GLM-4.6V Series Benchmark Results
| Benchmarks | GLM-4.6V (106B) | GLM-4.6V-Flash (9B) | GLM-4.5V (106B) | Qwen3-VL-8B | Kimi-VL-A3B |
|---|---|---|---|---|---|
| General VQA | |||||
| MMBench V1.1 | 88.8 | 86.9 | 88.2 | 84.3 | 84.4 |
| MMBench V1.1 (CN) | 88.2 | 85.9 | 88.3 | 83.3 | 80.7 |
| MMStar | 75.9 | 74.7 | 75.3 | 75.3 | 70.4 |
| BLINK (Val) | 65.5 | 65.5 | 65.3 | 64.7 | 53.5 |
| MUIRBENCH | 77.1 | 75.7 | 75.3 | 76.8 | 63.8 |
| Multimodal Reasoning | |||||
| MMMU (Val) | 76.0 | 71.1 | 75.4 | 74.1 | 64.0 |
| MMMU_Pro | 66.0 | 60.6 | 65.2 | 60.4 | 46.3 |
| VideoMMMU | 74.7 | 70.1 | 72.4 | 72.8 | 65.2 |
| MathVista | 85.2 | 82.7 | 84.6 | 81.4 | 80.1 |
| AI2D | 88.8 | 89.2 | 88.1 | 84.9 | 81.9 |
| Multimodal Agentic | |||||
| Design2Code | 88.6 | 69.8 | 82.2 | 56.6 | 38.8 |
| Flame-React-Eval | 86.3 | 78.8 | 82.5 | 56.3 | 36.3 |
| OSWorld | 37.2 | 21.1 | 35.8 | 33.9 | 8.2 |
| AndroidWorld | 57.0 | 42.7 | 57.0 | 50.0 | - |
| WebVoyager | 81.0 | 71.8 | 84.4 | 47.7 | - |
| OCR & Chart | |||||
| OCRBench | 86.5 | 84.7 | 86.5 | 81.9 | 86.9 |
| ChartQAPro | 65.5 | 62.6 | 64.0 | 58.4 | 23.7 |
| Spatial & Grounding | |||||
| RefCOCO-avg (val) | 88.6 | 85.6 | 91.3 | 89.3 | 33.6 |
| Ref-L4-test | 88.9 | 87.7 | 89.5 | 88.6 | 51.3 |
From the data, it can be seen that GLM-4.6V’s improvement in Multimodal Agentic and Reasoning is particularly obvious, which confirms its strengthening in “action execution” capabilities.
How to Get and Deploy
For developers who want to try this model, you can now download and use the GLM-4.6V series models via Hugging Face.
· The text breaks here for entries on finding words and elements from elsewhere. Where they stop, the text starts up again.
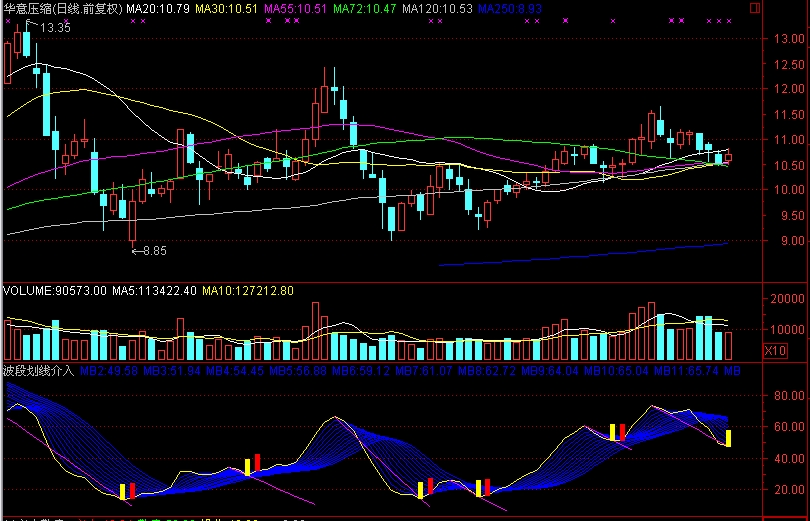Click the MB2:49.58 indicator value

[x=109, y=371]
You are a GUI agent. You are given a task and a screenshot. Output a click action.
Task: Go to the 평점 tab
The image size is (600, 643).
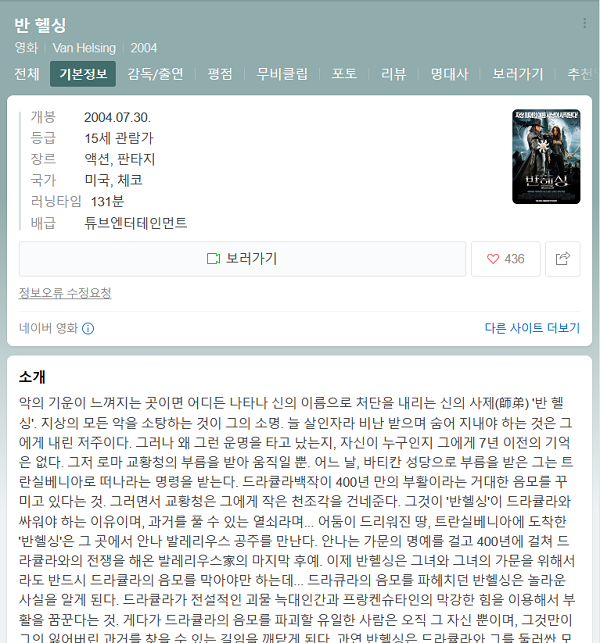[x=220, y=74]
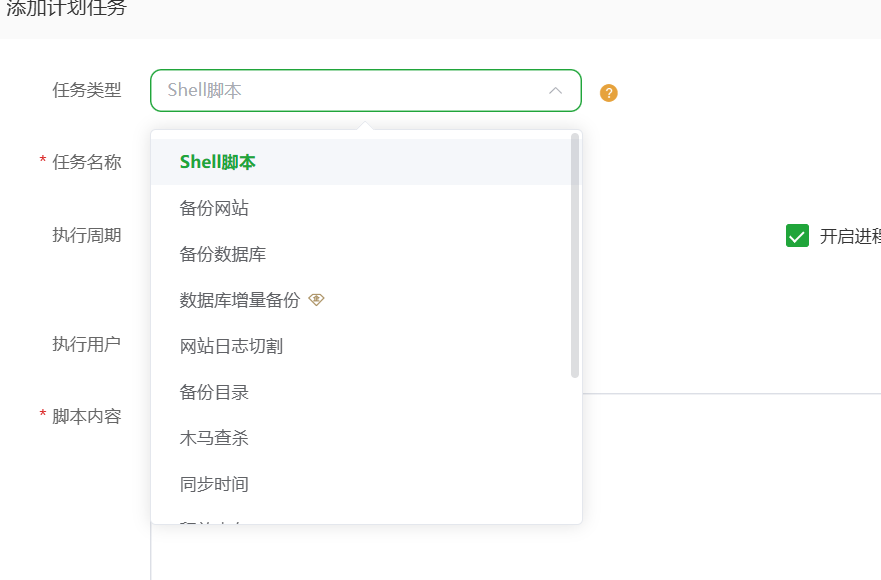This screenshot has width=881, height=580.
Task: Select the highlighted Shell脚本 option
Action: pos(218,162)
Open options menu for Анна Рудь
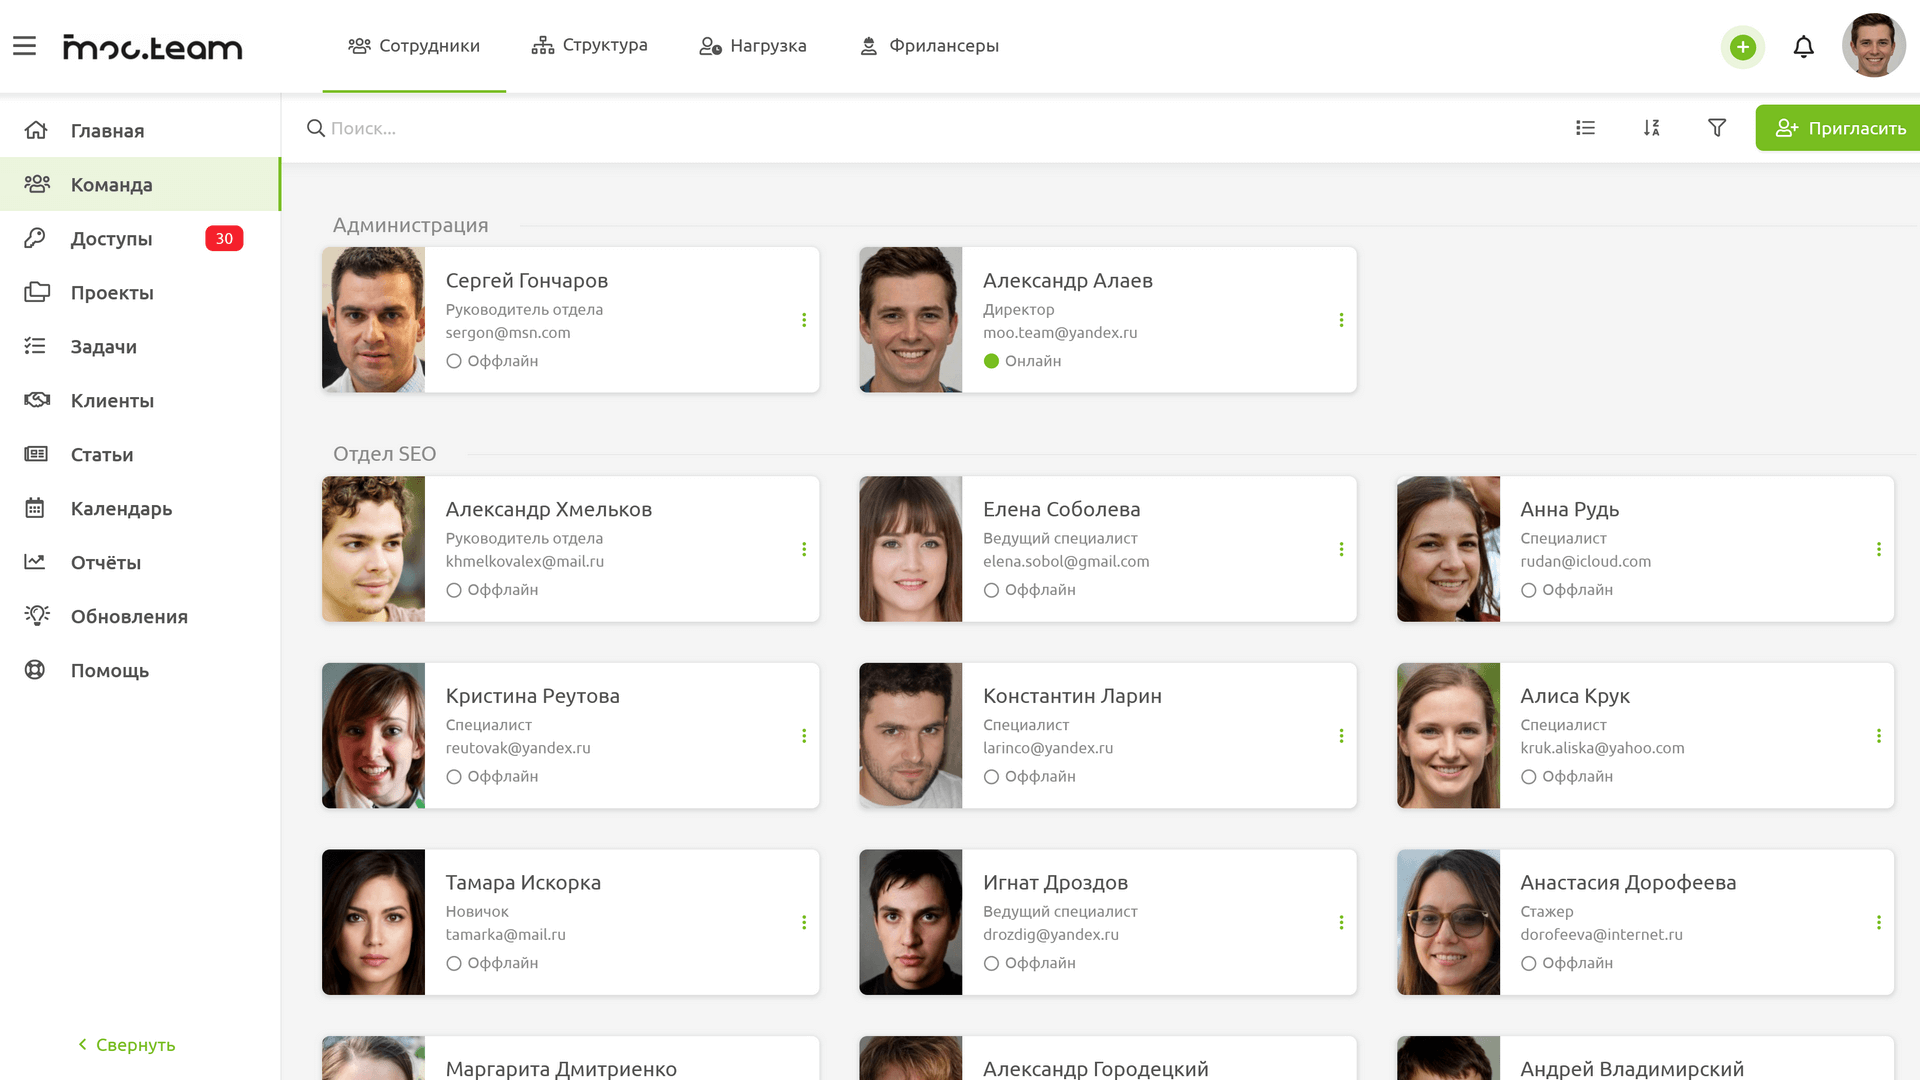 (1879, 548)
If you are a fan of local deployment and are used to using llama.cpp to run models, here is a small reminder. Currently, llama.cpp support for GLM 4.5V/4.6V is still in the draft stage (Draft PR). Although the community is actively pushing it forward, it may not be stable enough yet. Friends who are interested in tracking progress or participating in testing can follow this GitHub Pull Request #16600.
This also means that to run this new model perfectly locally, you may need to wait a little longer, or you need to have certain debugging skills to handle unmerged code.
Frequently Asked Questions (FAQ)
To help everyone understand the features of GLM-4.6V more quickly, here are a few core Q&As:
Q1: What is the main difference between GLM-4.6V and GLM-4.6V-Flash? GLM-4.6V (106B) is a flagship model designed for cloud and high-performance clusters, suitable for handling the most complex reasoning and multimodal tasks; while GLM-4.6V-Flash (9B) is a lightweight version optimized for local deployment and low-latency scenarios. Although it has fewer parameters, it still shows strength close to the flagship model in many benchmarks.
Q2: What is “Native Multimodal Function Calling”? This means that the model can directly accept images (such as screenshots, documents) as input parameters for tools without first converting the images to text. This allows the model to “operate by seeing” more accurately, such as directly calling a search tool based on an error screenshot, greatly improving the execution efficiency of AI Agents in real business scenarios.
Q3: Can I use it to write web code? Yes. GLM-4.6V has frontend replication and visual editing capabilities. You can upload a UI screenshot, and the model will generate the corresponding HTML and CSS code. You can even use natural language commands (such as “make the button bigger”) to let the model modify the code until you are satisfied.
Q4: Can I run GLM-4.6V on a local device now?
Theoretically yes, especially the 9B Flash version which is very suitable for local operation. However, support for this series in the mainstream local inference framework llama.cpp is currently still in development (Draft stage), so ordinary users may need to wait for official support to be merged to get the smoothest experience.